» WHAT YOU NEED TO DO:
Would you copy the lines below exactly and omit the images?

Dataset entries:

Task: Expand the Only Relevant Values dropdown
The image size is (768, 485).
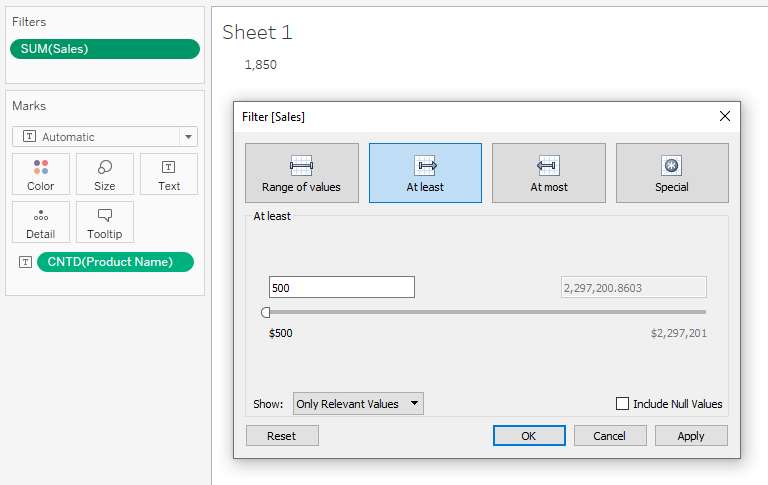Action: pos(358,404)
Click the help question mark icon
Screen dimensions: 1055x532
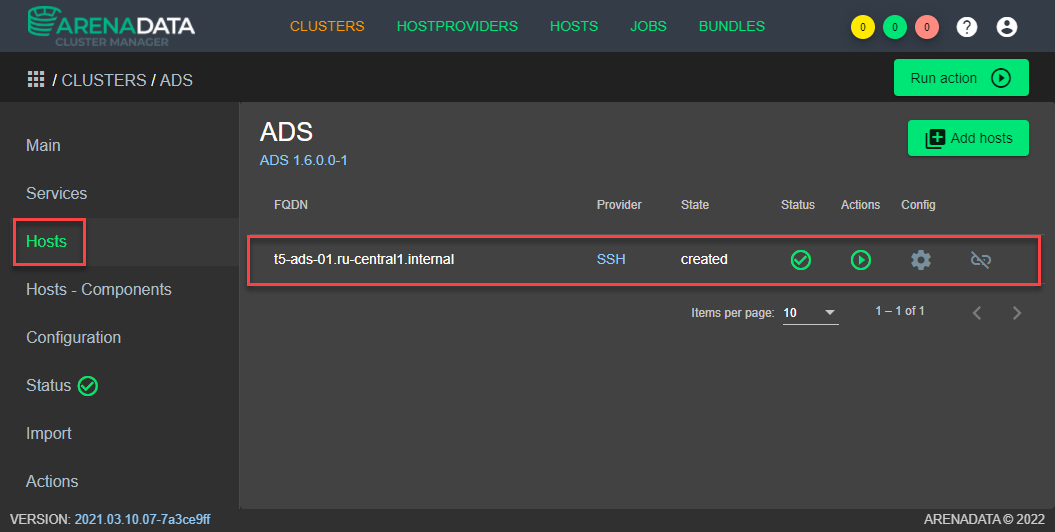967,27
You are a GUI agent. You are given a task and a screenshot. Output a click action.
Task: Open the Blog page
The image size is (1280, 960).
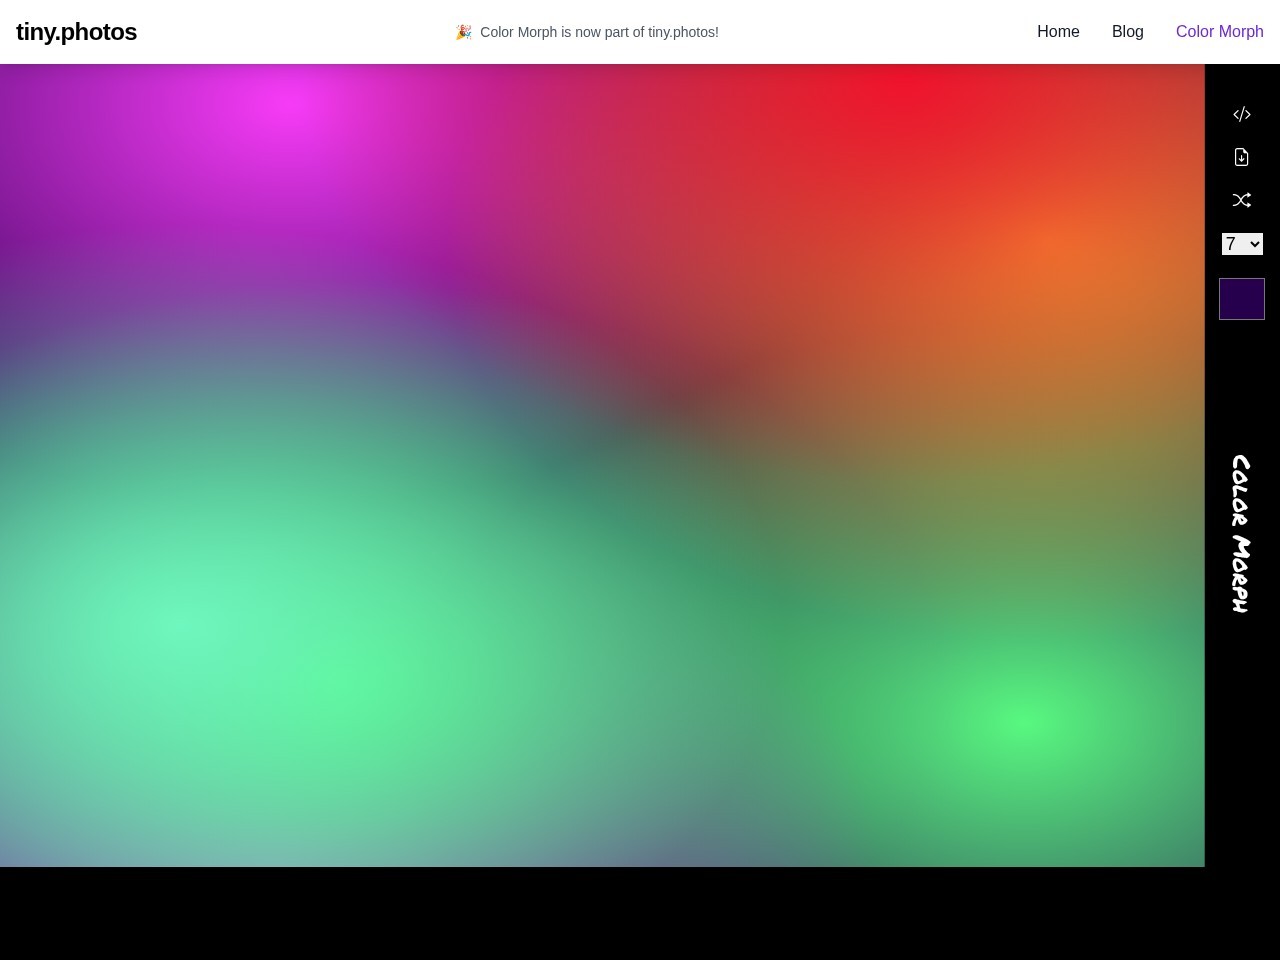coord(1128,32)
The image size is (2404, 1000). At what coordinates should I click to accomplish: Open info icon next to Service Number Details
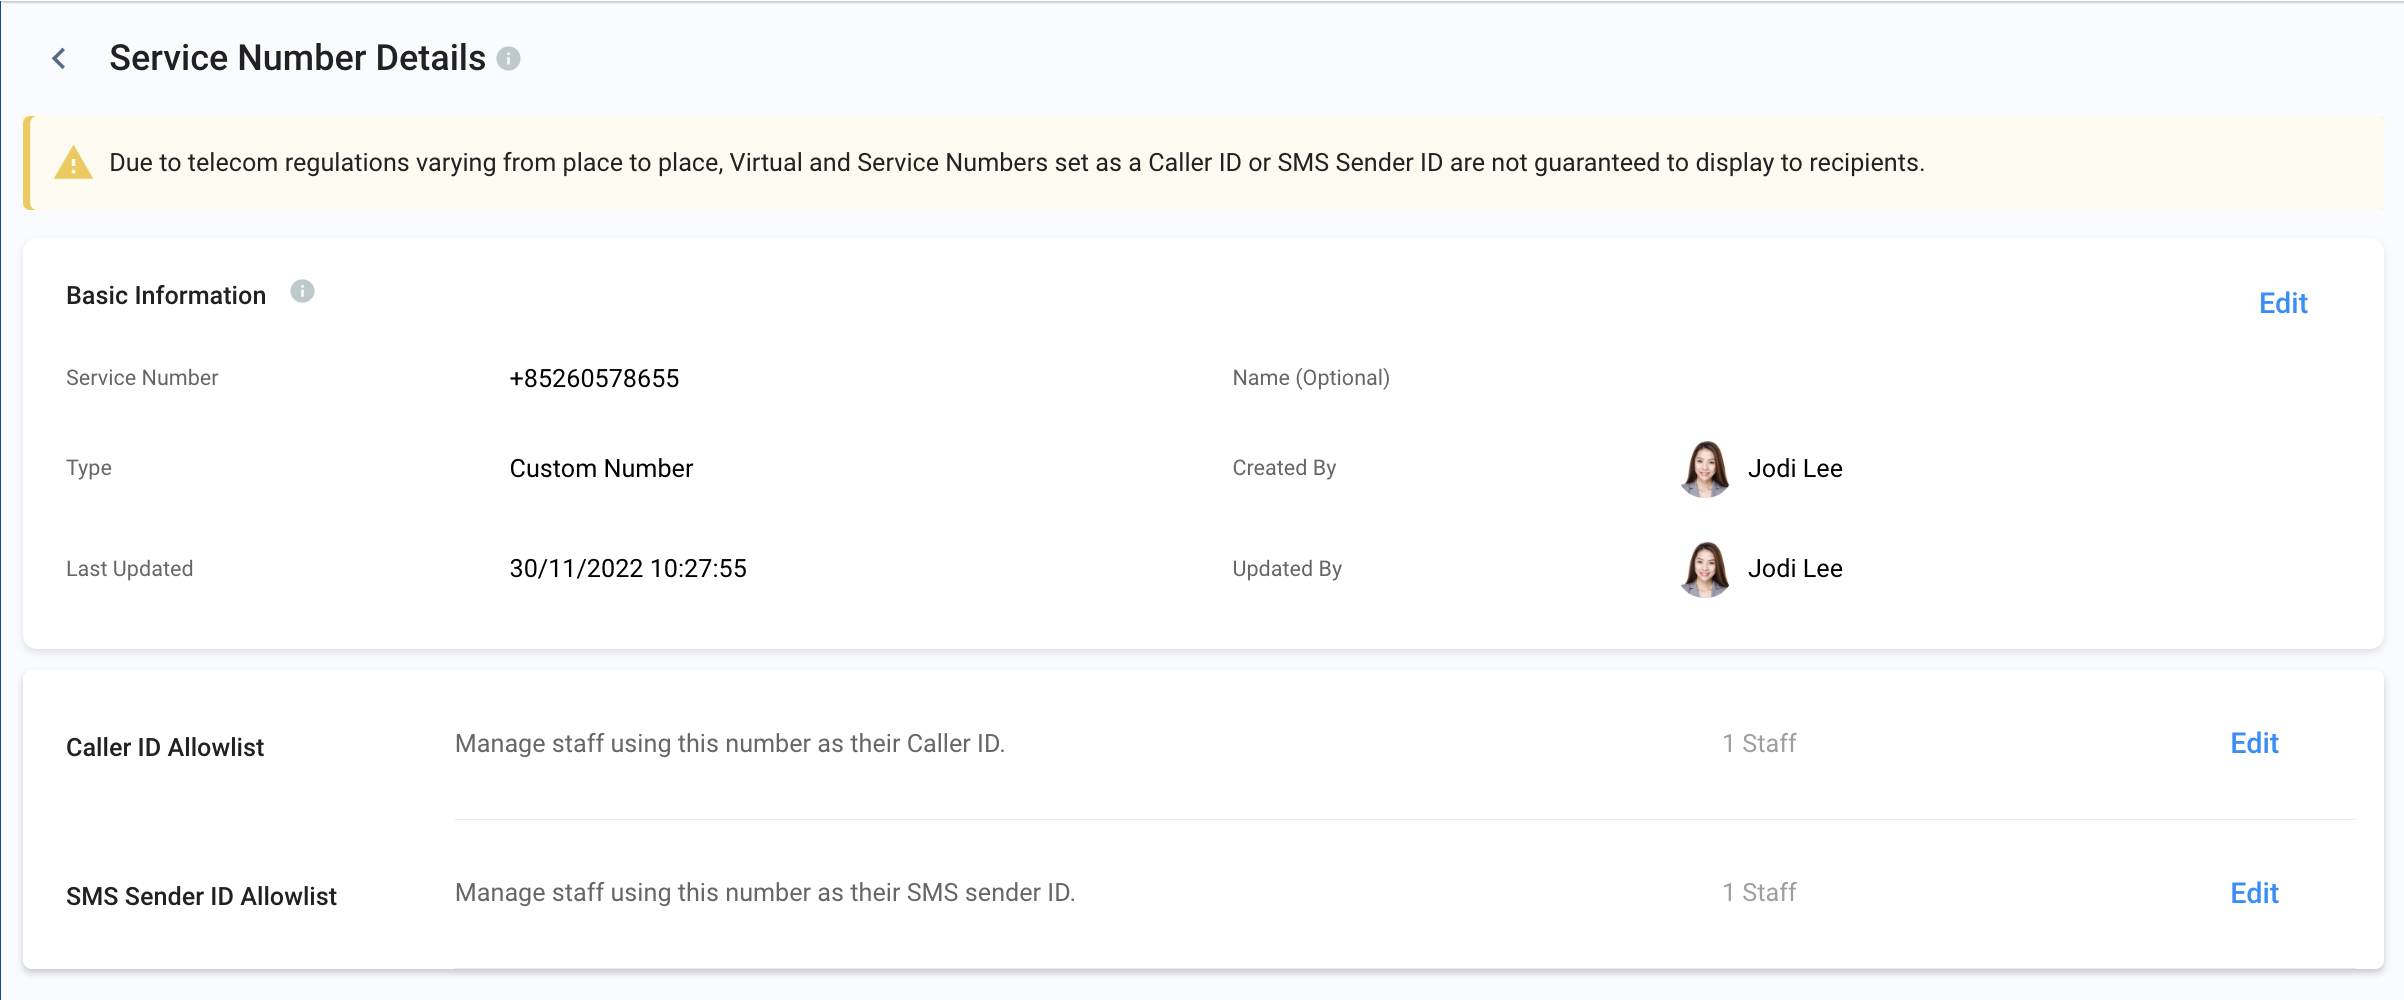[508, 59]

» ANSWER:
Task: Expand the Only Relevant Values dropdown
The image size is (768, 485).
Action: pos(358,404)
Click the help question mark icon
Screen dimensions: 1055x532
967,27
You are a GUI agent. You are given a task and a screenshot. Output a click action.
Task: Open the Blog page
The image size is (1280, 960).
coord(1128,32)
The image size is (2404, 1000). At what coordinates should I click to accomplish: Open info icon next to Service Number Details
[508, 59]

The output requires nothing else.